> **About this task**
The output must be the data, printed exactly as written.

> **Material provided**
--------------------------------------------------

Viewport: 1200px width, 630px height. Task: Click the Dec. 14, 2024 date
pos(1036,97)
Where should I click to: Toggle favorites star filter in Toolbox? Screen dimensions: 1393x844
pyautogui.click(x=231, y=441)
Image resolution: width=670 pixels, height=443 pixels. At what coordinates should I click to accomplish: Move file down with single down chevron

--------------------------------------------------

> **Worked solution**
Viewport: 1200px width, 630px height. Task: Click the Dec. 14, 2024 date
pos(1036,97)
Where should I click to: Toggle favorites star filter in Toolbox? Screen dimensions: 1393x844
pyautogui.click(x=231, y=441)
Image resolution: width=670 pixels, height=443 pixels. At what coordinates should I click to accomplish: Move file down with single down chevron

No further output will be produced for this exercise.